Today, the much better options are Wordpress.com, Medium, or a managed Wordpress installation. Rolling your own gives you control, but it also takes time away from writing.

The same is true for finding the perfect CMS. Just pick either Wordpress or Medium and stick with it. Don't overthink it. The content is what counts.

Early Promotion

To get the word out about my amazing new website, I did two things: write comments on other people's blogs, and print business cards! Of course, I also wrote amazing content right away.

Leaving comments worked really well back in 2006 and 2007. People still read those back then and clicked on the links. It also helped with search engines. This was before all those links were marked as nofollow to discourage spam.

The business cards were really helpful, too. I printed those myself, with these cards that you break apart after printing.

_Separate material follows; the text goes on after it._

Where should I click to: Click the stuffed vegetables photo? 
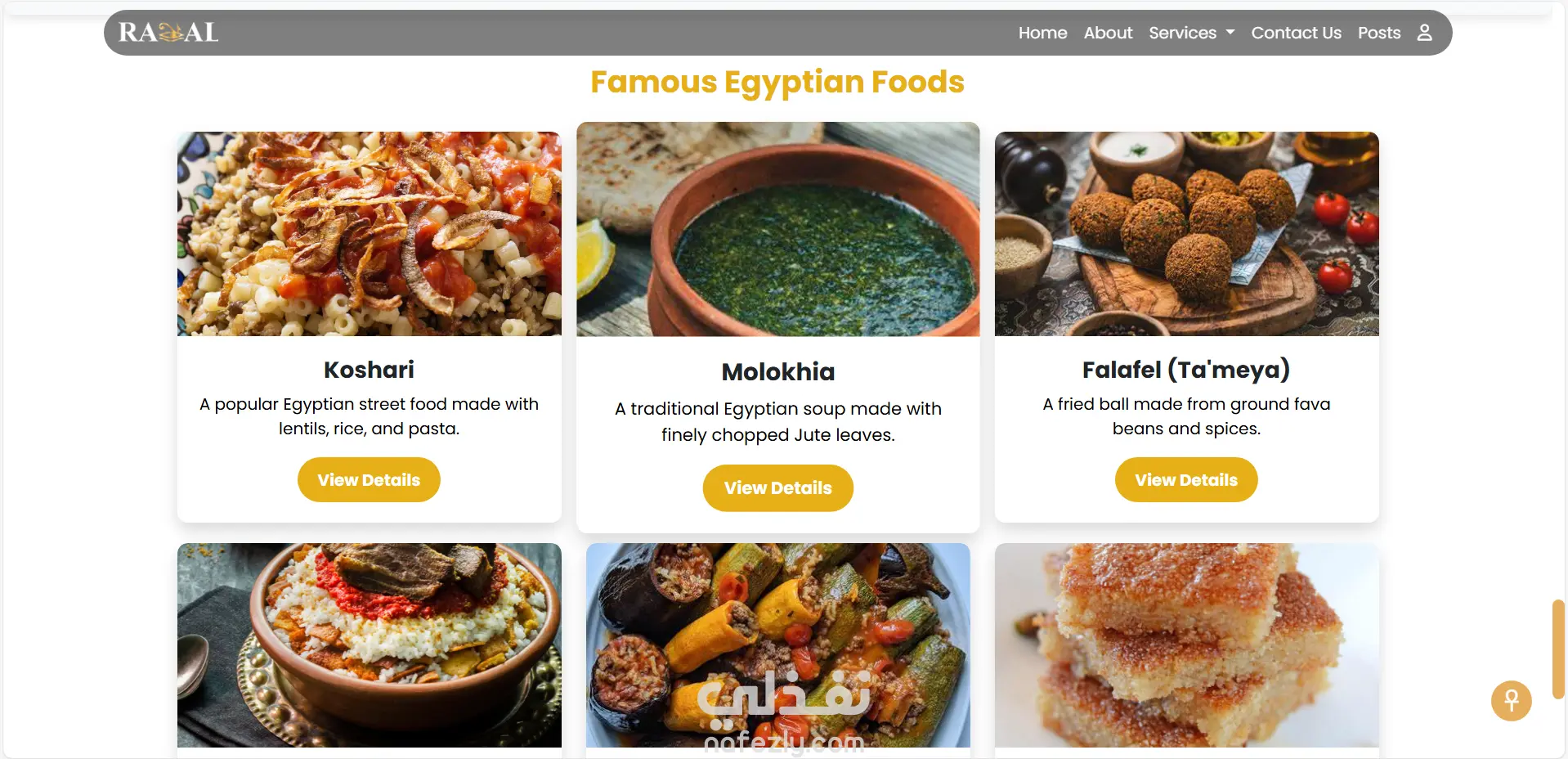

They're surprisingly nice for what they are, and they let me print cards the day before taking off to travel to a conference (and at minimal cost). They were extremely minimal, mostly just the URL and a few words like Visualization – Criticism – Art or Visualization is Art or similar. I would just leave them on all the tables at Vis/VisWeek, and it seems that people would pick them up and check out the website.

I was mostly too shy to hand them to people directly, unless I knew them. One interaction I remember in particular was with Fernanda Viégas at Vis 2006. I walked up to her and nervously handed her a business card while mumbling something about my little website. She got very excited about the name and I think she called over Martin Wattenberg to show it to him. I didn't understand what was going at the time, until the two launched the very similarly named Many Eyes a few months later. I'm sure they had the name at that point (or were mulling over different ones), so this must have resonated with them.

Promoting your site is important, and I'm glad I printed those business cards. I think they really helped establish the site with the visualization community.

Posted by Robert Kosara on September 30, 2016. Filed under meta, A Decade of EagerEyes.